> **PROBLEM STATEMENT**: The records below are to be transcribed exactly from their first line to the line that has "Task: Open the 首页 home sidebar icon", inclusive, with every picture omitted.

> **MATERIAL TO PROCESS**:

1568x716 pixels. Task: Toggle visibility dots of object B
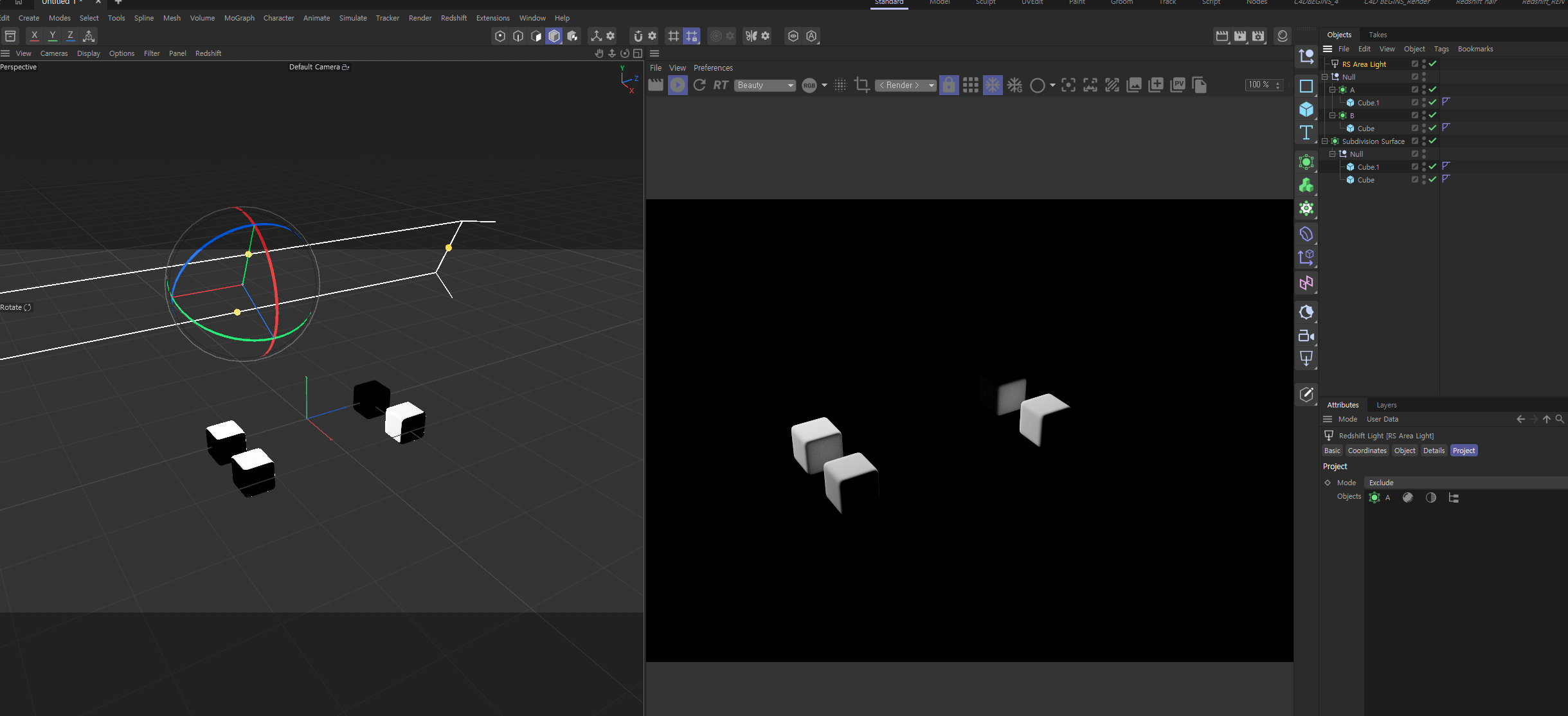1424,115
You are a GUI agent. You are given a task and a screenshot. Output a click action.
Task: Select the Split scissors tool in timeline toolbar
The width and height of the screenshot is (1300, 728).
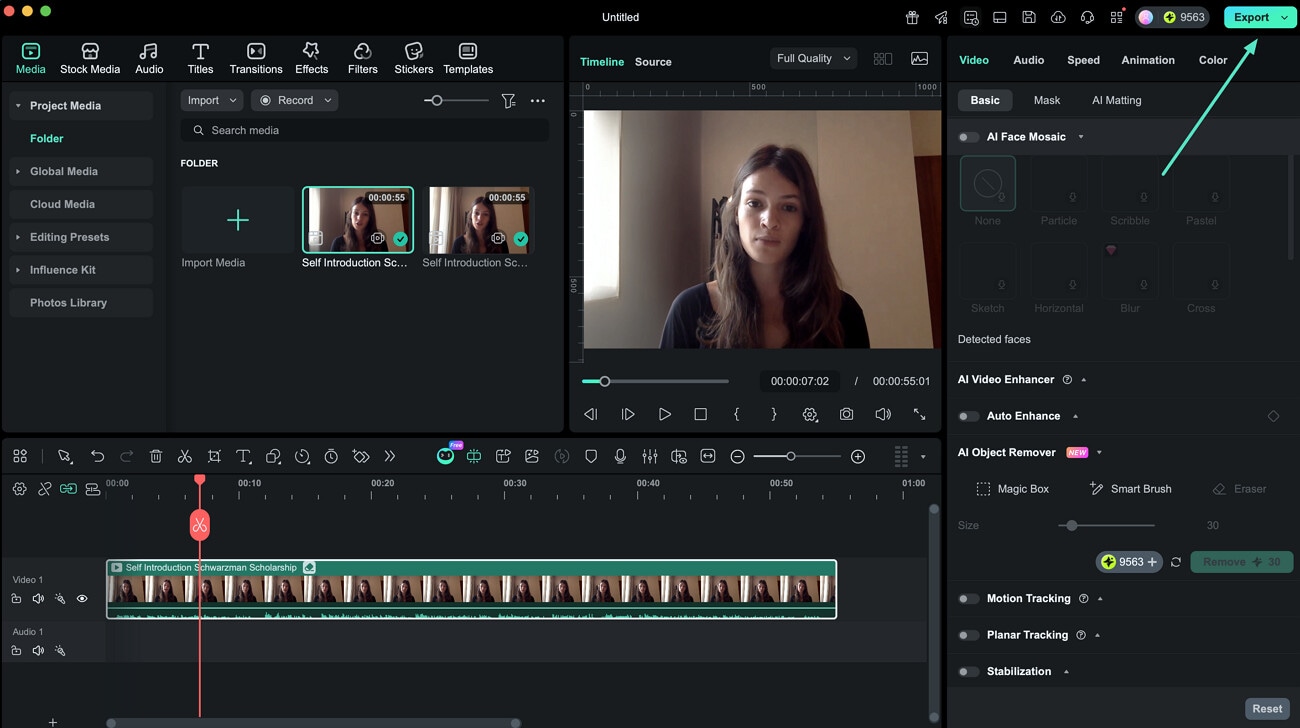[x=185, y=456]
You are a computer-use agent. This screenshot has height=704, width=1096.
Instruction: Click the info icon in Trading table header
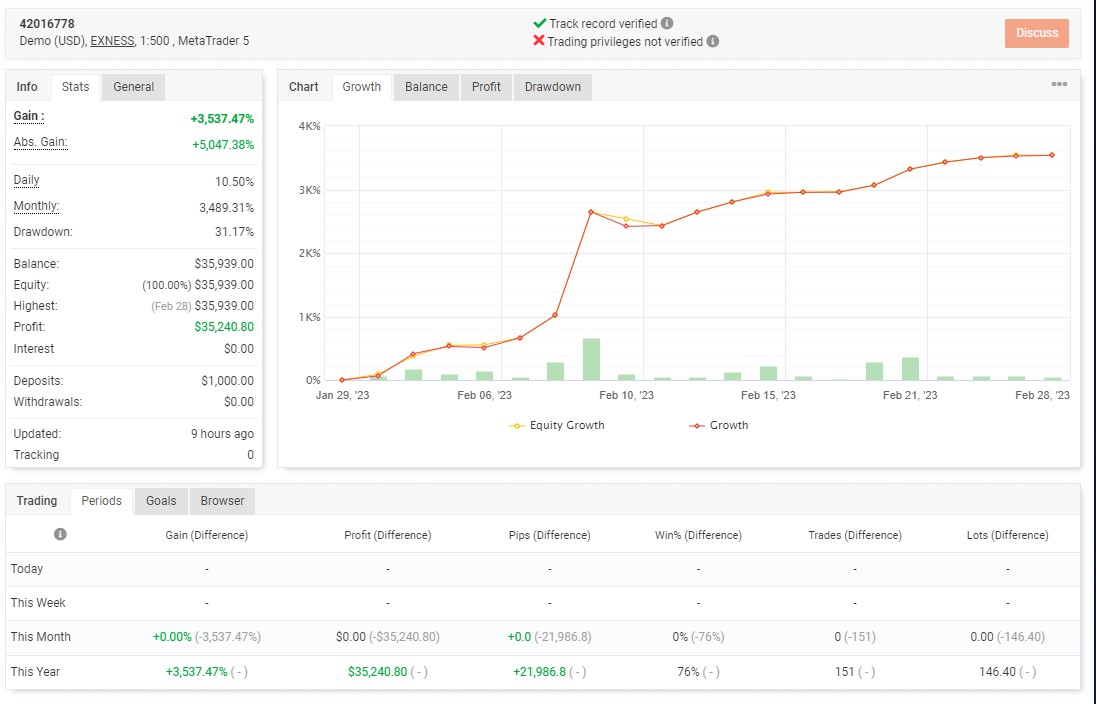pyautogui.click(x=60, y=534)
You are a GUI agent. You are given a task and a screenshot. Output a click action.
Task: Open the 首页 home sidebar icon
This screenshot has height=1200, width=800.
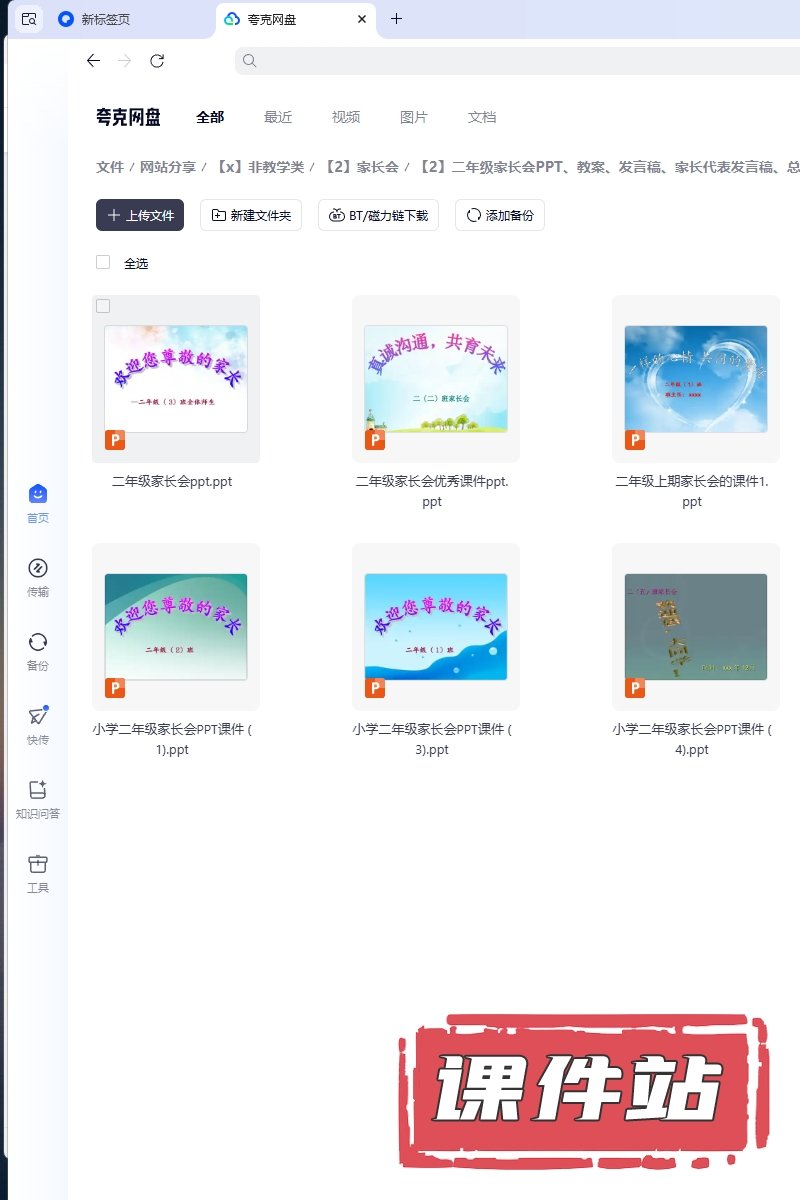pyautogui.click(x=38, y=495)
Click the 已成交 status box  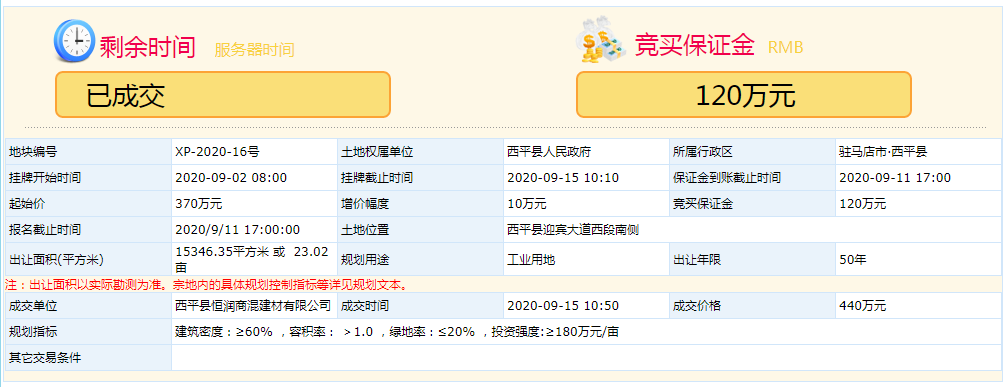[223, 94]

> **THE ANSWER**:
1568x716 pixels. Task: Toggle visibility dots of object B
1424,115
You are a GUI agent. You are given a task and a screenshot. Output a click action.
Task: Select the Split scissors tool in timeline toolbar
The width and height of the screenshot is (1300, 728).
[x=185, y=456]
You are a computer-use agent. This screenshot has height=704, width=1096.
Instruction: Click the info icon in Trading table header
pyautogui.click(x=60, y=534)
You are a GUI agent. You are given a task and a screenshot. Output a click action.
Task: Open the 首页 home sidebar icon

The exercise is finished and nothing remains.